(RECORD EXTRACTS)
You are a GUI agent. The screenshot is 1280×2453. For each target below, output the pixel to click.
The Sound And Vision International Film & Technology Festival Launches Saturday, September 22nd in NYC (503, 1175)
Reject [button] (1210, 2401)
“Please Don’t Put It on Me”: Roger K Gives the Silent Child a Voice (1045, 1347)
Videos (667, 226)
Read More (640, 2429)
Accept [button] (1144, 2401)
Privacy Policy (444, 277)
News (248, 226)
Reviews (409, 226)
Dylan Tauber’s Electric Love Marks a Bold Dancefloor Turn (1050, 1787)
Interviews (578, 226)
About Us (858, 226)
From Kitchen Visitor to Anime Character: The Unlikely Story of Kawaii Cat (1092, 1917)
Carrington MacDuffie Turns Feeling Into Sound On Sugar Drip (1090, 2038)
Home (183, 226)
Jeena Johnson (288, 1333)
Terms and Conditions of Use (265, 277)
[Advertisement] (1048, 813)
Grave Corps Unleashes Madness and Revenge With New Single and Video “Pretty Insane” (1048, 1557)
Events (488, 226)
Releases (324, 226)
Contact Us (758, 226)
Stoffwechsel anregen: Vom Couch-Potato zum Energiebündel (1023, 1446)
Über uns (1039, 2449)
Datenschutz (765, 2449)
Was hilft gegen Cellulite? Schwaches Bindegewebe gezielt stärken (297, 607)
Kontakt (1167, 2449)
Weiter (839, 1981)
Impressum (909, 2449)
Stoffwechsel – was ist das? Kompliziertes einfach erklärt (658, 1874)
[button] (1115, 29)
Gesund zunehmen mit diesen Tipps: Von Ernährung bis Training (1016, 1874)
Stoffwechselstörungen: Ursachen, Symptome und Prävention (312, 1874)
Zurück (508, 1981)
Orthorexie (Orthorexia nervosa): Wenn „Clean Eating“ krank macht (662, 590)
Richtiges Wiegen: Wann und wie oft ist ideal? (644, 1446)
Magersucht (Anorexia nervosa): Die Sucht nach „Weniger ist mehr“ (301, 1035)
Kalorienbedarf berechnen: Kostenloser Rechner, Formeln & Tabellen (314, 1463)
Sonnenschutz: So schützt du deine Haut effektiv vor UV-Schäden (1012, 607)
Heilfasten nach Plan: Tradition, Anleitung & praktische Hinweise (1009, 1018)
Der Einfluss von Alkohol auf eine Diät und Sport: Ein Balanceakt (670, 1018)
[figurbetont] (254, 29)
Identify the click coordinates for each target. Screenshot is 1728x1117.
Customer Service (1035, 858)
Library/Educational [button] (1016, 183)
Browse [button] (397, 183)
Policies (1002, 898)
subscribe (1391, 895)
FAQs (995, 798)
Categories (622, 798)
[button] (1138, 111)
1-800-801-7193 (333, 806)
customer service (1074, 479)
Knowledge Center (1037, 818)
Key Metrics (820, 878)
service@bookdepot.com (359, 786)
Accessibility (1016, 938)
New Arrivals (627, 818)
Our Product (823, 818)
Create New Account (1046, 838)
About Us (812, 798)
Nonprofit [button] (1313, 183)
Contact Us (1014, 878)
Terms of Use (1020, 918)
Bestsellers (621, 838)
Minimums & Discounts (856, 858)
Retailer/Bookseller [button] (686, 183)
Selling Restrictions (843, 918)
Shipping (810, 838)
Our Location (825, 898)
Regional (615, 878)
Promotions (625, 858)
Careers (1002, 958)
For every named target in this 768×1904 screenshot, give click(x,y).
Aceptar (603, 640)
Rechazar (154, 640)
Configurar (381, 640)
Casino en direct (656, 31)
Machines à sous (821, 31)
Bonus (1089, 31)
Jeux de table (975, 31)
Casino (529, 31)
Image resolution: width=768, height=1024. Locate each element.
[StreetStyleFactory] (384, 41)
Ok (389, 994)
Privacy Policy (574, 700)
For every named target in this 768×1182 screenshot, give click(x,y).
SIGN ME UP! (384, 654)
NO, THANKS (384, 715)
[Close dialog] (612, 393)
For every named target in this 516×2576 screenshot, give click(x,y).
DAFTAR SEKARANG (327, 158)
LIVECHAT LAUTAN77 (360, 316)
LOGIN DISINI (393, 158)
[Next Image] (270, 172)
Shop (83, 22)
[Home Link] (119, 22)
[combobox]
(End RECORD EXTRACTS)
INSTRUCTIONS TO FOLLOW:
Set down the records again without altering a word.

RESPONSE TO THE TASK:
You are a GUI agent. The screenshot is 1280×2453. For each target below, output the pixel to click.
The Sound And Vision International Film & Technology Festival Launches Saturday, September 22nd in NYC (503, 1175)
Reject [button] (1210, 2401)
“Please Don’t Put It on Me”: Roger K Gives the Silent Child a Voice (1045, 1347)
Videos (667, 226)
Read More (640, 2429)
Accept [button] (1144, 2401)
Privacy Policy (444, 277)
News (248, 226)
Reviews (409, 226)
Dylan Tauber’s Electric Love Marks a Bold Dancefloor Turn (1050, 1787)
Interviews (578, 226)
About Us (858, 226)
From Kitchen Visitor to Anime Character: The Unlikely Story of Kawaii Cat (1092, 1917)
Carrington MacDuffie Turns Feeling Into Sound On Sugar Drip (1090, 2038)
Home (183, 226)
Jeena Johnson (288, 1333)
Terms and Conditions of Use (265, 277)
[Advertisement] (1048, 813)
Grave Corps Unleashes Madness and Revenge With New Single and Video “Pretty Insane” (1048, 1557)
Events (488, 226)
Releases (324, 226)
Contact Us (758, 226)
Stoffwechsel anregen: Vom Couch-Potato zum Energiebündel (1023, 1446)
Über uns (1039, 2449)
Datenschutz (765, 2449)
Was hilft gegen Cellulite? Schwaches Bindegewebe gezielt stärken (297, 607)
Kontakt (1167, 2449)
Weiter (839, 1981)
Impressum (909, 2449)
Stoffwechsel – was ist das? Kompliziertes einfach erklärt (658, 1874)
[button] (1115, 29)
Gesund zunehmen mit diesen Tipps: Von Ernährung bis Training (1016, 1874)
Stoffwechselstörungen: Ursachen, Symptome und Prävention (312, 1874)
Zurück (508, 1981)
Orthorexie (Orthorexia nervosa): Wenn „Clean Eating“ krank macht (662, 590)
Richtiges Wiegen: Wann und wie oft ist ideal? (644, 1446)
Magersucht (Anorexia nervosa): Die Sucht nach „Weniger ist mehr“ (301, 1035)
Kalorienbedarf berechnen: Kostenloser Rechner, Formeln & Tabellen (314, 1463)
Sonnenschutz: So schützt du deine Haut effektiv vor UV-Schäden (1012, 607)
Heilfasten nach Plan: Tradition, Anleitung & praktische Hinweise (1009, 1018)
Der Einfluss von Alkohol auf eine Diät und Sport: Ein Balanceakt (670, 1018)
[figurbetont] (254, 29)
Identify the click coordinates for each target. Screenshot is 1728x1117.
Customer Service (1035, 858)
Library/Educational [button] (1016, 183)
Browse [button] (397, 183)
Policies (1002, 898)
subscribe (1391, 895)
FAQs (995, 798)
Categories (622, 798)
[button] (1138, 111)
1-800-801-7193 (333, 806)
customer service (1074, 479)
Knowledge Center (1037, 818)
Key Metrics (820, 878)
service@bookdepot.com (359, 786)
Accessibility (1016, 938)
New Arrivals (627, 818)
Our Product (823, 818)
Create New Account (1046, 838)
About Us (812, 798)
Nonprofit [button] (1313, 183)
Contact Us (1014, 878)
Terms of Use (1020, 918)
Bestsellers (621, 838)
Minimums & Discounts (856, 858)
Retailer/Bookseller [button] (686, 183)
Selling Restrictions (843, 918)
Shipping (810, 838)
Our Location (825, 898)
Regional (615, 878)
Promotions (625, 858)
Careers (1002, 958)
For every named target in this 768×1904 screenshot, give click(x,y).
Aceptar (603, 640)
Rechazar (154, 640)
Configurar (381, 640)
Casino en direct (656, 31)
Machines à sous (821, 31)
Bonus (1089, 31)
Jeux de table (975, 31)
Casino (529, 31)
Image resolution: width=768, height=1024. Locate each element.
[StreetStyleFactory] (384, 41)
Ok (389, 994)
Privacy Policy (574, 700)
For every named target in this 768×1182 screenshot, give click(x,y).
SIGN ME UP! (384, 654)
NO, THANKS (384, 715)
[Close dialog] (612, 393)
For every named target in this 516×2576 screenshot, give click(x,y).
DAFTAR SEKARANG (327, 158)
LIVECHAT LAUTAN77 (360, 316)
LOGIN DISINI (393, 158)
[Next Image] (270, 172)
Shop (83, 22)
[Home Link] (119, 22)
[combobox]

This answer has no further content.